Ritorno in Formula 1, atto secondo. Dopo la sponsorizzazione della scuderia Sauber nella stagione 2018, il Biscione si ripresenta nella massima serie motoristica con parecchie novità: il 2019, infatti, porta in dote un nuovo nome per la scuderia, che diventa “Alfa Romeo Racing” e non più “Alfa Romeo Sauber F1 Team”.

Ciò sarebbe costato a FCA una sponsorizzazione da 6 milioni di euro, come riporta il magazine tedesco Autobild. Fermo restando che, come ribadisce una nota ufficiale, “struttura, proprietà e gestione rimangono gli stessi, cambia il nome”, incluso il motore della monoposto made in Ferrari. Team Principal è Frédéric Vasseur, mentre a capo della direzione tecnica siede Simone Resta (che ha lavorato nella scuderia di Maranello fino a maggio 2018).

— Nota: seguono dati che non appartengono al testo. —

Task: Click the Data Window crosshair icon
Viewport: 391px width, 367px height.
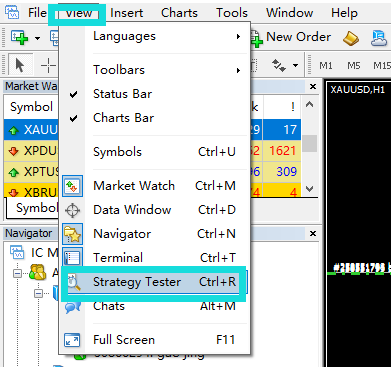Action: coord(72,210)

Tuttavia, l’omissione in questione potrebbe anticipare l’acquisto stesso della scuderia Sauber – di proprietà della società Islero Investments, dell’imprenditore svedese Finn Rausing, che l’ha rilevata da Peter Sauber nel 2016 – da parte di FCA, che ha un’opzione per portare a termine l’affare entro la prossima estate.

Al volante delle monoposto siederanno “Iceman” e “Giovi”, alias Kimi Räikkönen e Antonio Giovinazzi, che ha l’onore e l’onere di riportare quella italiana fra le nazionalità dei piloti che gareggiano nel campionato. E l’entusiasmo non sembra mancargli: “È la mia prima auto in Formula 1 e, per me, è davvero speciale. Non vedo l’ora di salire a bordo della C38 per la prima volta questa settimana”.

Dopo la presentazione sulla pit-lane del circuito di Barcellona, le monoposto Alfa Romeo sono scese in posta per la prima giornata di test collettivi, mettendo in risalto tutti i gagliardetti del caso: dal logo della Casa al Quadrifoglio che ne contraddistingue le versioni più sportive, fino ai nomi dei modelli più rappresentativi a listino, cioè Giulia e Stelvio.

Il che la dice lunga sull’intenzione di FCA di sostenere il rilancio commerciale di Alfa Romeo attraverso la competizione automobilistica più prestigiosa, seguita in tutto il mondo. Inoltre, un potenziale team satellite di Ferrari, aiuterebbe la multinazionale italoamericana ad avere un maggior peso politico nei confronti della Federazione e di Liberty Media, che organizza il campionato di F1.